Assignment: Could you restate the entries below word for word?

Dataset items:

::::

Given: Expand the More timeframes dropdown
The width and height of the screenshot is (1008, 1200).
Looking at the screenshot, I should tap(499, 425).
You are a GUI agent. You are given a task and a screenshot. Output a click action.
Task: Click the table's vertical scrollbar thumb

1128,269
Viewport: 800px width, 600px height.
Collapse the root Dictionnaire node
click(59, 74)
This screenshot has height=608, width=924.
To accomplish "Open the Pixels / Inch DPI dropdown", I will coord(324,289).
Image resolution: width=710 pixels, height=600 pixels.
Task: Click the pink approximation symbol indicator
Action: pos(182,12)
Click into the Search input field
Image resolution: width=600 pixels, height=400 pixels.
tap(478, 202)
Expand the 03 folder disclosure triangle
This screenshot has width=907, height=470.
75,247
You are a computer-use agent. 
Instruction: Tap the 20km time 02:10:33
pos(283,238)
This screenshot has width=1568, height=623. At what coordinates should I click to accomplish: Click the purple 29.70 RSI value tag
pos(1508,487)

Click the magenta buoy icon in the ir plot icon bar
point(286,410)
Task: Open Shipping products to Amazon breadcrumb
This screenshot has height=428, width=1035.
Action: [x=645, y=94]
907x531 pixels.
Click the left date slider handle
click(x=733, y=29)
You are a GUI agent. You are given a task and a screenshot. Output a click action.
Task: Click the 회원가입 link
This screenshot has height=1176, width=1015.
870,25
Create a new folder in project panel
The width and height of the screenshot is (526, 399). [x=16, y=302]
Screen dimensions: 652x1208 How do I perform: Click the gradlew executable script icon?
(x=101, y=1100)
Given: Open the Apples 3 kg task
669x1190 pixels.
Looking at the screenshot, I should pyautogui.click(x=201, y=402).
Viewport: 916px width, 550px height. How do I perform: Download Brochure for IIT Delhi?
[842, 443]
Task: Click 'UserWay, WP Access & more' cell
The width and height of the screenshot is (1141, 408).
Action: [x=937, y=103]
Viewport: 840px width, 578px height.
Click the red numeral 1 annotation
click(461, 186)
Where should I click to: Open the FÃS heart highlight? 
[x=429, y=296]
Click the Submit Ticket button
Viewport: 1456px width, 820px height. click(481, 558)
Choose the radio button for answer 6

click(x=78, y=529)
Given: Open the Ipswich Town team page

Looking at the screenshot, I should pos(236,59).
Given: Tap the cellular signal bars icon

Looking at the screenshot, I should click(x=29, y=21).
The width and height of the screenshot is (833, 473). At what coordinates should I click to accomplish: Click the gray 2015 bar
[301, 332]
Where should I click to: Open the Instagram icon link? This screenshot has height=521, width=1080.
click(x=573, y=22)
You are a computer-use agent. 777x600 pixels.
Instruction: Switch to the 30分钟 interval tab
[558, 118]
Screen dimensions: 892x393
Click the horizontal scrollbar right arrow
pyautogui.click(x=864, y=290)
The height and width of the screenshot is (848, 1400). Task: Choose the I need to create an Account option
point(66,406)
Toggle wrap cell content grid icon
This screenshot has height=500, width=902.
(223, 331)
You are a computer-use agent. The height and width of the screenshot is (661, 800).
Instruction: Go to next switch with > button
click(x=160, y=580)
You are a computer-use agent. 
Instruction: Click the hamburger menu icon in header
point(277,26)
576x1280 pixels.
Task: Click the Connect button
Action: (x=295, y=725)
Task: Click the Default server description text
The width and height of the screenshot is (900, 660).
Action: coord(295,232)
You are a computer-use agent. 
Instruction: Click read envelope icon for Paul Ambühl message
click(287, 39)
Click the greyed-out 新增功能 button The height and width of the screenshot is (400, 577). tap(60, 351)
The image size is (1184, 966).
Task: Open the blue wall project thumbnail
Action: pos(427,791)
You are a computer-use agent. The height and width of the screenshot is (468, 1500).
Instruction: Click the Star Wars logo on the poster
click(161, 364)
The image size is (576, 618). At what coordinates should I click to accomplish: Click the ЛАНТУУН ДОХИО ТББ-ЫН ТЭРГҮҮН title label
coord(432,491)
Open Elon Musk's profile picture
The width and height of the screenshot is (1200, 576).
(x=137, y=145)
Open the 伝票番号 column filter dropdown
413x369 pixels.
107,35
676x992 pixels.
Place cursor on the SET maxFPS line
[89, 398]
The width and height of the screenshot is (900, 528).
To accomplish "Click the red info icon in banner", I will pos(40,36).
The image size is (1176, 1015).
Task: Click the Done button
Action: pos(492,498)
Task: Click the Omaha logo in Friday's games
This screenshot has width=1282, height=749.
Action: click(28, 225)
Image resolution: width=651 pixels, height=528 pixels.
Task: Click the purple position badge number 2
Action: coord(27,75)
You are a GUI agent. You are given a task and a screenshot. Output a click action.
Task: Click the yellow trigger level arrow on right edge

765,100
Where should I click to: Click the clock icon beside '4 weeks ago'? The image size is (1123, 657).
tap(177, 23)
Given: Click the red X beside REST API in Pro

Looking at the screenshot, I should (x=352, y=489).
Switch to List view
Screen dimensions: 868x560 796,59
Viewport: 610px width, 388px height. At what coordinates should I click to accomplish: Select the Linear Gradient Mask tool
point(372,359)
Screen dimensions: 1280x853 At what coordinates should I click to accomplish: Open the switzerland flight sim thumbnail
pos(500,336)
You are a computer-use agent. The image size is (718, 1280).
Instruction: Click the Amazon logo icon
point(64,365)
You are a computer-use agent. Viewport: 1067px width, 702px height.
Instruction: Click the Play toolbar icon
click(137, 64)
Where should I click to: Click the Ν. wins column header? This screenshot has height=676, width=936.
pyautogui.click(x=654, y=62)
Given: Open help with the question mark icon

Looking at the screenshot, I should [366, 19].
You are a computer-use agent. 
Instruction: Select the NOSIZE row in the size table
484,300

::::

Solved problem:
Given: Expand the More timeframes dropdown
The width and height of the screenshot is (1008, 1200).
Looking at the screenshot, I should tap(499, 425).
You are a GUI agent. You are given a task and a screenshot. Output a click action.
Task: Click the table's vertical scrollbar thumb

1128,269
Viewport: 800px width, 600px height.
Collapse the root Dictionnaire node
click(59, 74)
This screenshot has height=608, width=924.
To accomplish "Open the Pixels / Inch DPI dropdown", I will coord(324,289).
Image resolution: width=710 pixels, height=600 pixels.
Task: Click the pink approximation symbol indicator
Action: pos(182,12)
Click into the Search input field
Image resolution: width=600 pixels, height=400 pixels.
tap(478, 202)
Expand the 03 folder disclosure triangle
This screenshot has width=907, height=470.
75,247
You are a computer-use agent. 
Instruction: Tap the 20km time 02:10:33
pos(283,238)
This screenshot has width=1568, height=623. At what coordinates should I click to accomplish: Click the purple 29.70 RSI value tag
pos(1508,487)

Click the magenta buoy icon in the ir plot icon bar
point(286,410)
Task: Open Shipping products to Amazon breadcrumb
This screenshot has height=428, width=1035.
Action: [x=645, y=94]
907x531 pixels.
Click the left date slider handle
click(x=733, y=29)
You are a GUI agent. You are given a task and a screenshot. Output a click action.
Task: Click the 회원가입 link
This screenshot has height=1176, width=1015.
870,25
Create a new folder in project panel
The width and height of the screenshot is (526, 399). [x=16, y=302]
Screen dimensions: 652x1208 How do I perform: Click the gradlew executable script icon?
(x=101, y=1100)
Given: Open the Apples 3 kg task
669x1190 pixels.
Looking at the screenshot, I should pyautogui.click(x=201, y=402).
Viewport: 916px width, 550px height. How do I perform: Download Brochure for IIT Delhi?
[842, 443]
Task: Click 'UserWay, WP Access & more' cell
The width and height of the screenshot is (1141, 408).
Action: [x=937, y=103]
Viewport: 840px width, 578px height.
Click the red numeral 1 annotation
click(461, 186)
Where should I click to: Open the FÃS heart highlight? 
[x=429, y=296]
Click the Submit Ticket button
Viewport: 1456px width, 820px height. click(481, 558)
Choose the radio button for answer 6

click(x=78, y=529)
Given: Open the Ipswich Town team page

Looking at the screenshot, I should pos(236,59).
Given: Tap the cellular signal bars icon

Looking at the screenshot, I should click(x=29, y=21).
The width and height of the screenshot is (833, 473). At what coordinates should I click to accomplish: Click the gray 2015 bar
[301, 332]
Where should I click to: Open the Instagram icon link? This screenshot has height=521, width=1080.
click(x=573, y=22)
You are a computer-use agent. 777x600 pixels.
Instruction: Switch to the 30分钟 interval tab
[558, 118]
Screen dimensions: 892x393
Click the horizontal scrollbar right arrow
pyautogui.click(x=864, y=290)
The height and width of the screenshot is (848, 1400). Task: Choose the I need to create an Account option
point(66,406)
Toggle wrap cell content grid icon
This screenshot has height=500, width=902.
(223, 331)
You are a computer-use agent. The height and width of the screenshot is (661, 800).
Instruction: Go to next switch with > button
click(x=160, y=580)
You are a computer-use agent. 
Instruction: Click the hamburger menu icon in header
point(277,26)
576x1280 pixels.
Task: Click the Connect button
Action: (x=295, y=725)
Task: Click the Default server description text
The width and height of the screenshot is (900, 660).
Action: coord(295,232)
You are a computer-use agent. 
Instruction: Click read envelope icon for Paul Ambühl message
click(287, 39)
Click the greyed-out 新增功能 button The height and width of the screenshot is (400, 577). tap(60, 351)
The image size is (1184, 966).
Task: Open the blue wall project thumbnail
Action: pos(427,791)
You are a computer-use agent. The height and width of the screenshot is (468, 1500).
Instruction: Click the Star Wars logo on the poster
click(161, 364)
The image size is (576, 618). At what coordinates should I click to accomplish: Click the ЛАНТУУН ДОХИО ТББ-ЫН ТЭРГҮҮН title label
coord(432,491)
Open Elon Musk's profile picture
The width and height of the screenshot is (1200, 576).
(x=137, y=145)
Open the 伝票番号 column filter dropdown
413x369 pixels.
107,35
676x992 pixels.
Place cursor on the SET maxFPS line
[89, 398]
The width and height of the screenshot is (900, 528).
To accomplish "Click the red info icon in banner", I will pos(40,36).
The image size is (1176, 1015).
Task: Click the Done button
Action: pos(492,498)
Task: Click the Omaha logo in Friday's games
This screenshot has width=1282, height=749.
Action: click(28, 225)
Image resolution: width=651 pixels, height=528 pixels.
Task: Click the purple position badge number 2
Action: coord(27,75)
You are a GUI agent. You are given a task and a screenshot. Output a click action.
Task: Click the yellow trigger level arrow on right edge

765,100
Where should I click to: Click the clock icon beside '4 weeks ago'? The image size is (1123, 657).
tap(177, 23)
Given: Click the red X beside REST API in Pro

Looking at the screenshot, I should (x=352, y=489).
Switch to List view
Screen dimensions: 868x560 796,59
Viewport: 610px width, 388px height. At what coordinates should I click to accomplish: Select the Linear Gradient Mask tool
point(372,359)
Screen dimensions: 1280x853 At what coordinates should I click to accomplish: Open the switzerland flight sim thumbnail
pos(500,336)
You are a computer-use agent. The image size is (718, 1280).
Instruction: Click the Amazon logo icon
point(64,365)
You are a computer-use agent. Viewport: 1067px width, 702px height.
Instruction: Click the Play toolbar icon
click(137, 64)
Where should I click to: Click the Ν. wins column header? This screenshot has height=676, width=936.
pyautogui.click(x=654, y=62)
Given: Open help with the question mark icon

Looking at the screenshot, I should [366, 19].
You are a computer-use agent. 
Instruction: Select the NOSIZE row in the size table
484,300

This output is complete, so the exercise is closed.